## Required action:
Copy out every line of the data where the word "agent" is found.

## Recorded information:
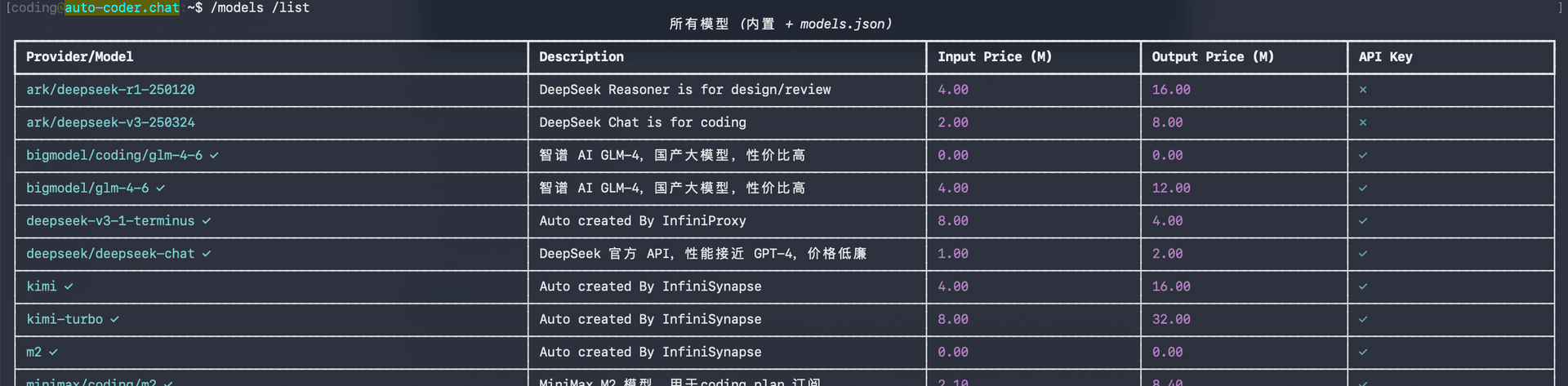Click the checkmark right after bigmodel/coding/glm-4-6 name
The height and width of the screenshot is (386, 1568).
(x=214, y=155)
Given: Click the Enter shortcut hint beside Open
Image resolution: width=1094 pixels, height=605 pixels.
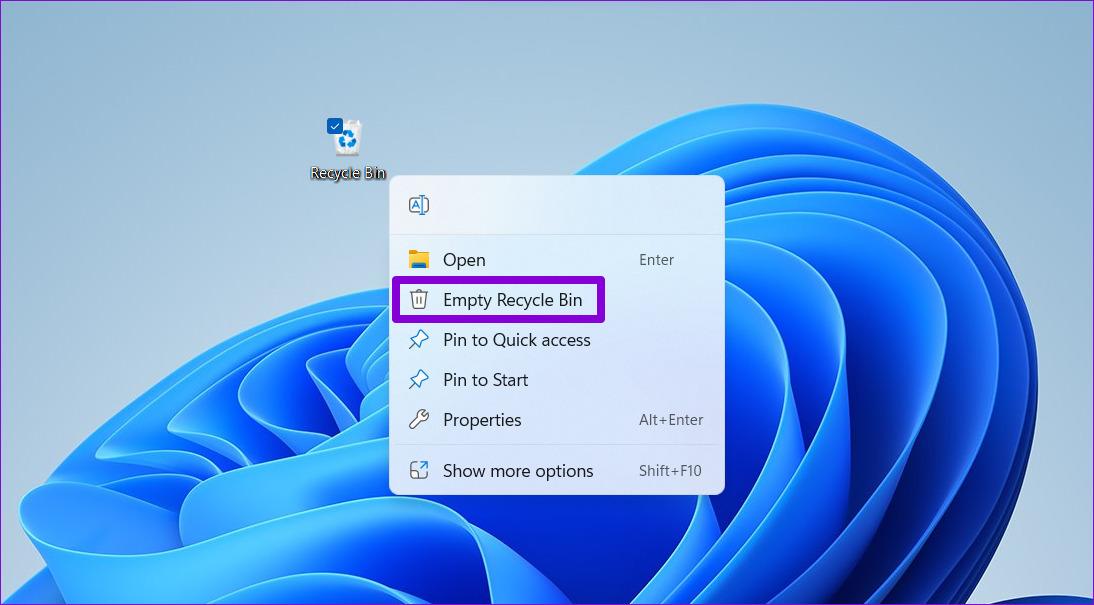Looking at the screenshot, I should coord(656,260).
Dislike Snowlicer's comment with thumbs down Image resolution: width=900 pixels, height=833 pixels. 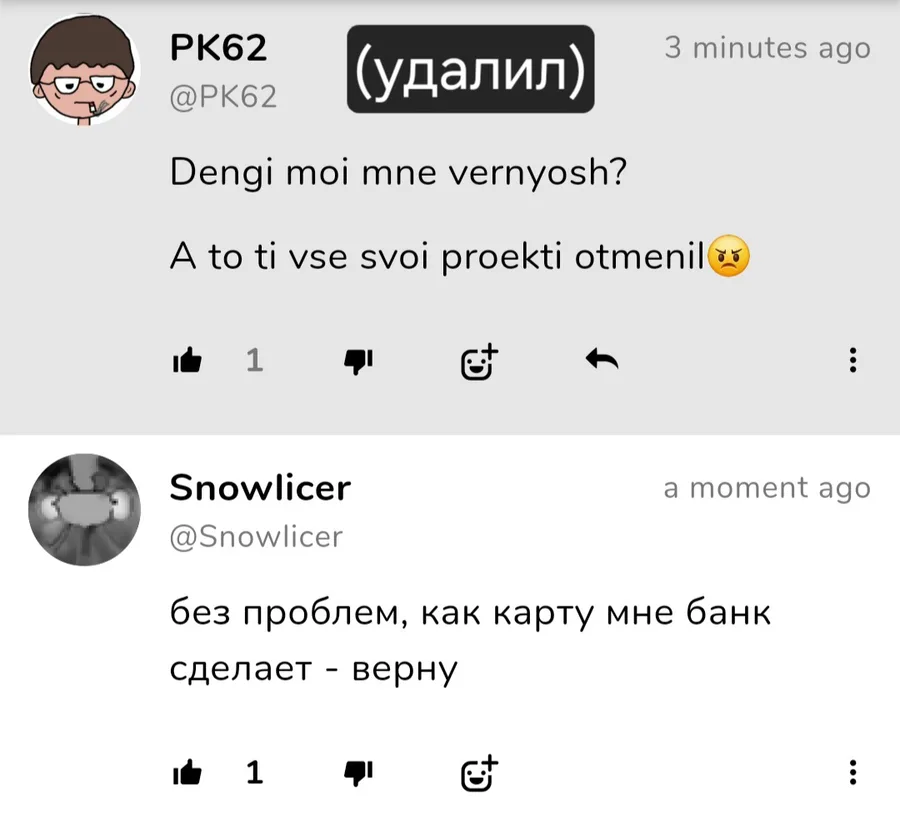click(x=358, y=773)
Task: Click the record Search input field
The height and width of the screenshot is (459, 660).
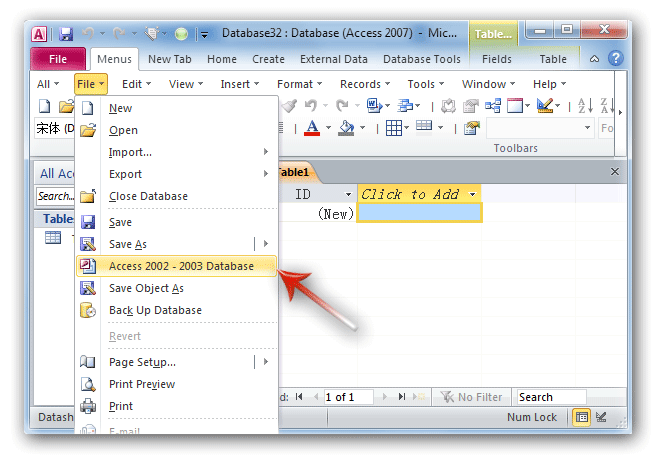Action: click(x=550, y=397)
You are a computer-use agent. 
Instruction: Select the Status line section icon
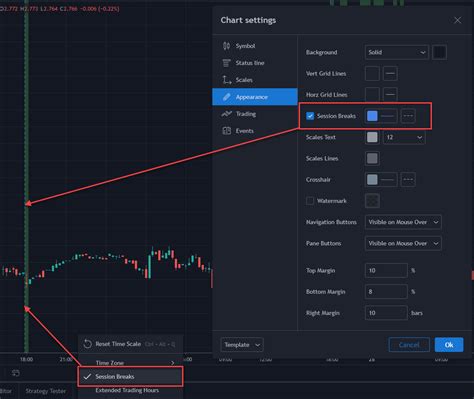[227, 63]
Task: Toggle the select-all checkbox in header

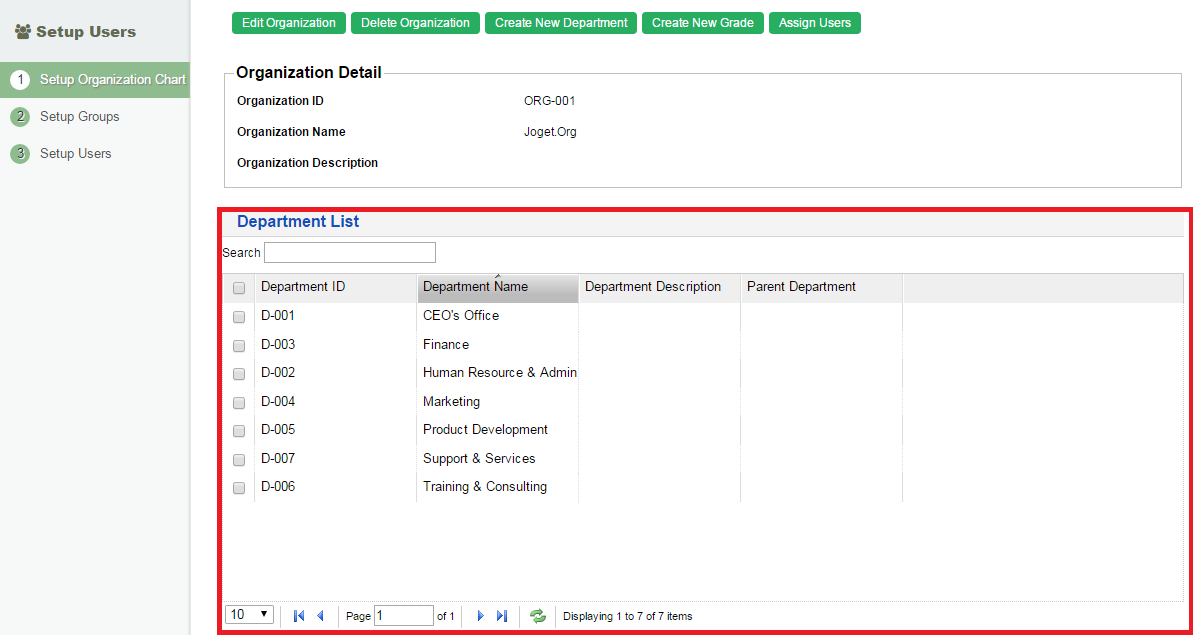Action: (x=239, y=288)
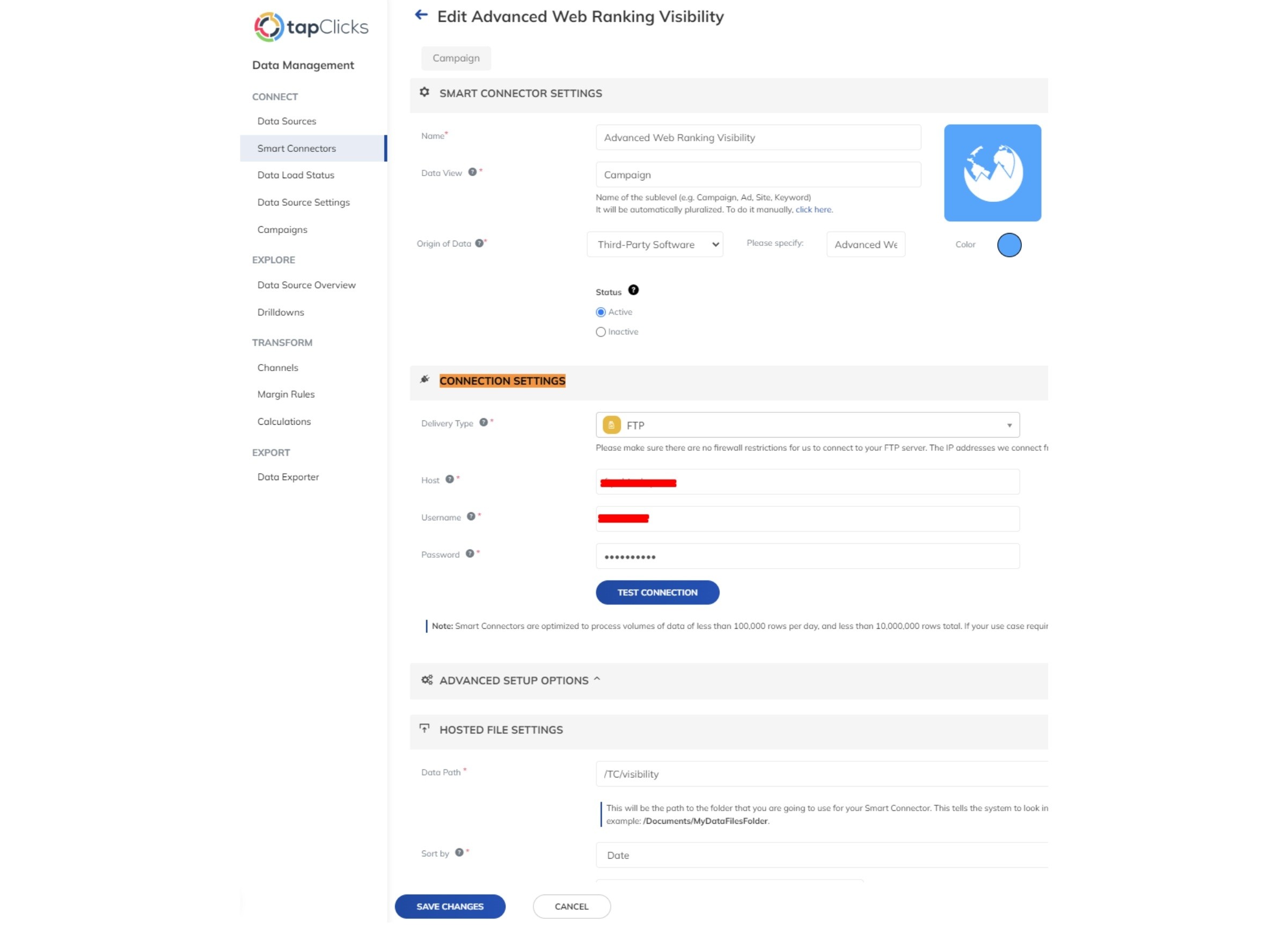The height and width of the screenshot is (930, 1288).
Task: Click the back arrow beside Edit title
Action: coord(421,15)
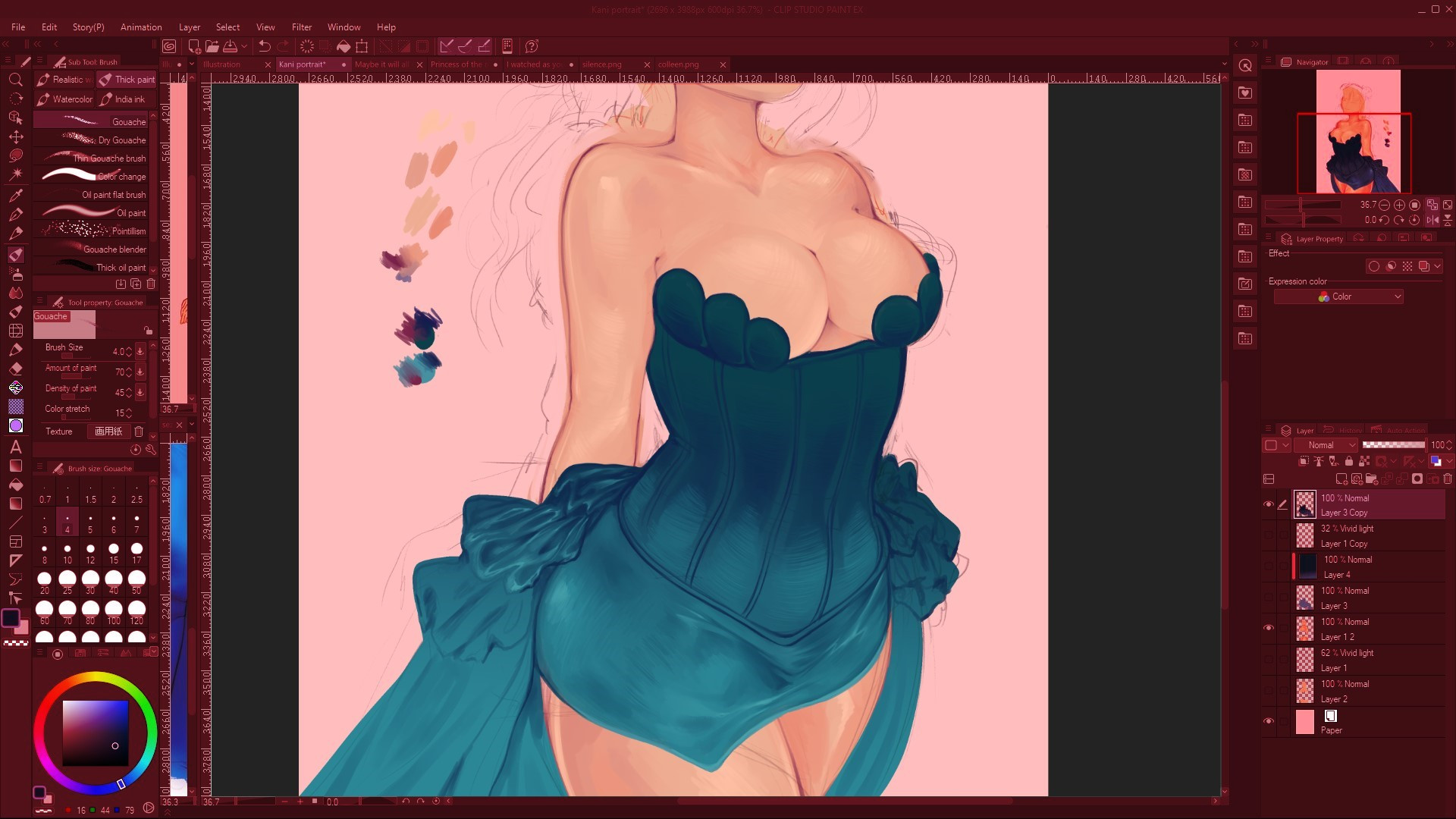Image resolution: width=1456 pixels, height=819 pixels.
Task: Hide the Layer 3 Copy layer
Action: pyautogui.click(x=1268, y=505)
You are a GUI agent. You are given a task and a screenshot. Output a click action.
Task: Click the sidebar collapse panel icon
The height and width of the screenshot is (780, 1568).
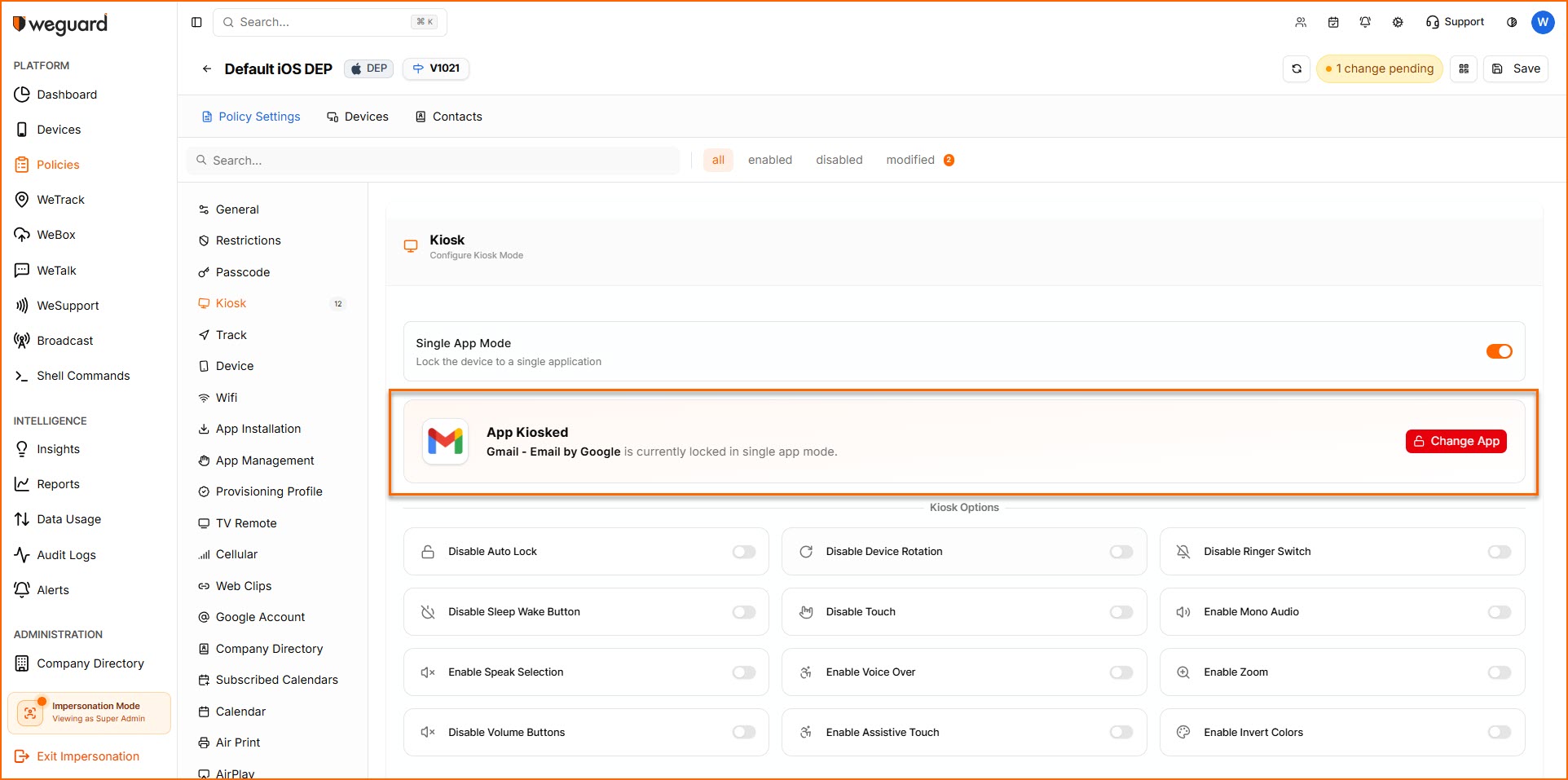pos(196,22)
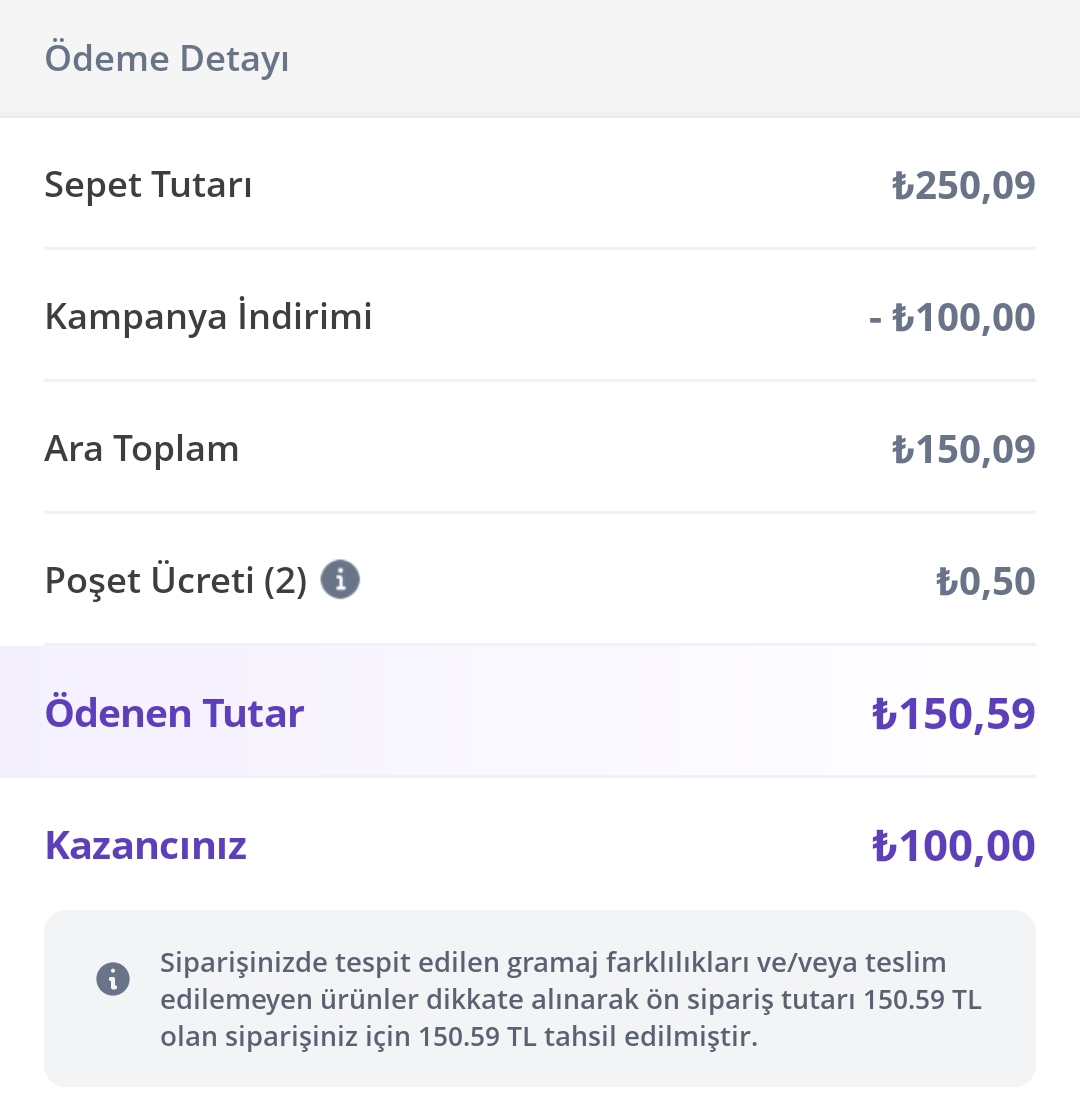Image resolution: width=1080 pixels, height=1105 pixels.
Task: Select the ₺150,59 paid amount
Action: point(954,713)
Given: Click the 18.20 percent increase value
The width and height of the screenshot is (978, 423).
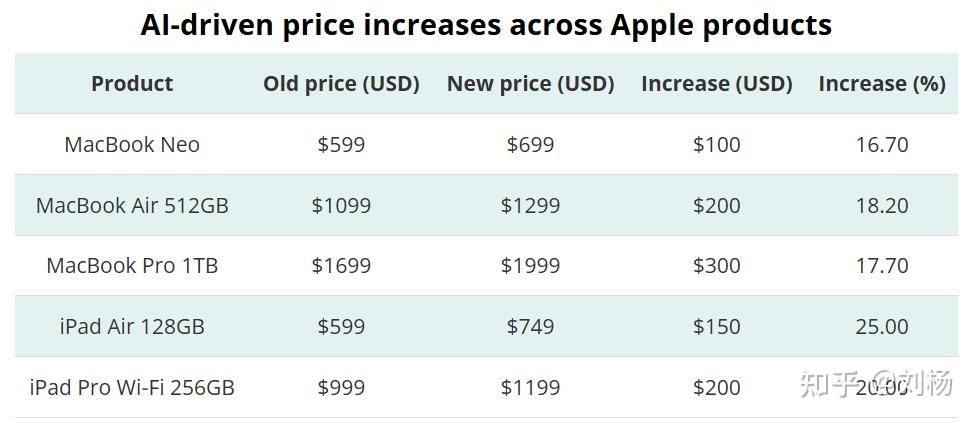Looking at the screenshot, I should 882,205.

## Answer box:
You are a computer-use agent. 
You are a GUI agent. You are given a task and a screenshot. Output a click action.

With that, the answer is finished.